EXTRAIT DU TEXTE >>
Jeudi 27 Novembre 2014
05h00, sur la coursive du pont supérieur,
il y a de plus en plus d'adeptes des levers matinaux. Comme sur tous les
bateaux, on rencontre toujours les mêmes personnes, aux mêmes heures et aux
mêmes endroits. Des habitués, pas forcément au fait de toutes les choses de la
mer mais curieux et intéressés par tout ce qu'ils vivent.
Après 80 milles (150 km) de navigation,
l'Aranui rejoint le groupe sud de l'archipel des Marquises, dont Hiva Oa est
l'île principale. Et, après avoir franchi l'étroit canal du Bordelais, le
bateau pénètre lentement dans la baie des Traîtres où se trouve le port
d'Atuona, la ville principale de l'île.
Et du haut de la passerelle, je vais être
le témoin d'un bel exercice d'accostage exécuté par l'ensemble de l'équipage.
Le quai est en retrait d'une digue située à droite d'une baie étroite avec peu
de fond. La marge de manœuvre est donc mince et le bateau est quasiment obligé
de faire un créneau avant de rejoindre le quai. Pas facile avec une seule
hélice et un petit propulseur d'étrave !
Le capitaine va donc jeter l'ancre et présenter
l'avant du bateau à quelques mètres du quai pendant que des hommes sur deux
chaloupes vont porter les aussières à terre à l'avant, puis sur bâbord et
tribord à l'arrière. Ensuite, en jouant avec les treuils des aussières et le
guindeau de la chaîne d'ancre, le commandant va amener calmement l'Aranui le
long du quai. Créneau réussi !
Voiliers tourdumondistes dans la baie d'Atuona : Un rêve passe ! |
Le déchargement des petits containers
commence, suivi par les marchandises en vrac dans des caisses à claire-voie
spécifiques à l'Aranui. Aussitôt, c'est la fébrilité sur le quai. En échange
d'une signature sur un registre, les particuliers, commerçants ou artisans
récupèrent leurs colis. D'autres déchargent le plateau de leur pick-up et
stockent sur le quai leur production de coprah à destination de l'Huilerie de
Tahiti qui le transformera en huile de palme.
Ce matin, toute l'activité de l'île
converge vers le quai de l'Aranui. Cela génère une belle animation et beaucoup
de circulation sur la route qui mène au port.
Sacs de coprah en attente d'embarquement |
Atuona a longtemps été la capitale des
îles Marquises, mais en dehors de l'aspect touristique, elle doit
essentiellement sa réputation au fait d'avoir accueilli deux hôtes de renom :
le peintre Paul Gauguin et le chanteur Jacques Brel qui y ont passé les
dernières années de leur vie et qui y reposent maintenant.

TRAVAIL À RÉALISER >>
[A] Traduisez en anglais cette phrase du récit de voyage : « Ce matin, toute l'activité de l'île converge vers le quai de l'Aranui. »
[B] Prolongez le récit de voyage en rédigeant la suite qui vient après sa dernière phrase.

BLOC DE DONNÉES >>
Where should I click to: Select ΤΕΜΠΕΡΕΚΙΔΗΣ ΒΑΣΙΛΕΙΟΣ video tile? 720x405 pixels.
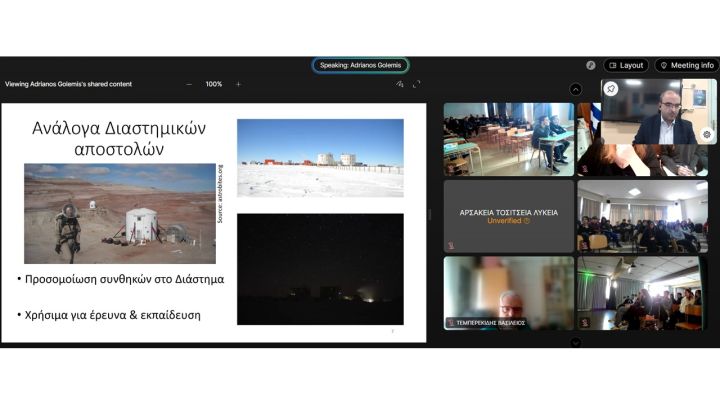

LES RÉPONSES >>
[A] This morning, all the activity on the island converges on the Aranui's quay.

[B]
L'Aranui à Hiva Oa. Tout droit sorti d'une ancienne affiche des Messageries Maritimes |
Plus qu'une balade touristique, c'est donc
une journée de mémoire qui nous attend aujourd'hui. Bien qu'il y ait un moyen
de transport prévu en bus, nous préférons rejoindre le cimetière d'Atuona à
pied tôt dans la matinée.
Nous sommes presque seuls lorsque nous
arrivons devant la tombe de Gauguin, en bas du cimetière. Il repose sous un
monument massif en pierre volcanique rouge.
Cimetière du Calvaire à Atuona. La tombe de Paul Gauguin... |
A peu de distance, à l'ombre de petits
palmiers, repose Jacques Brel depuis 1978. Son monument est encore plus simple
: un rectangle de pavés bruns délimite une surface gravillonnée où poussent
difficilement quelques fleurs blanches ; à l'arrière, une stèle avec une plaque
de bronze à son effigie et celle de sa dernière compagne, ainsi qu'une autre plaque
gravée à son nom.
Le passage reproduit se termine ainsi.